* PROBLEM STATEMENT
Restate word for word each line of the data, starting at the one containing "You are a computer-use" and running through the last.

··········

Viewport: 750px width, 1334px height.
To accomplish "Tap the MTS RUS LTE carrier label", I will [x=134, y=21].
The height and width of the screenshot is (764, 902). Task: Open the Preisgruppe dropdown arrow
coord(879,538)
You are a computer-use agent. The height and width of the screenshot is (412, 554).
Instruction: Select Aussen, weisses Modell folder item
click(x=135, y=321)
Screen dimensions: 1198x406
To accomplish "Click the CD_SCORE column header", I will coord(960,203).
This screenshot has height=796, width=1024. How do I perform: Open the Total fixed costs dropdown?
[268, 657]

··········

* RESPONSE TO THIS TASK
You are a computer-use agent. The height and width of the screenshot is (412, 554).
Instruction: Select Aussen, weisses Modell folder item
click(x=135, y=321)
Screen dimensions: 1198x406
To accomplish "Click the CD_SCORE column header", I will coord(960,203).
This screenshot has height=796, width=1024. How do I perform: Open the Total fixed costs dropdown?
[268, 657]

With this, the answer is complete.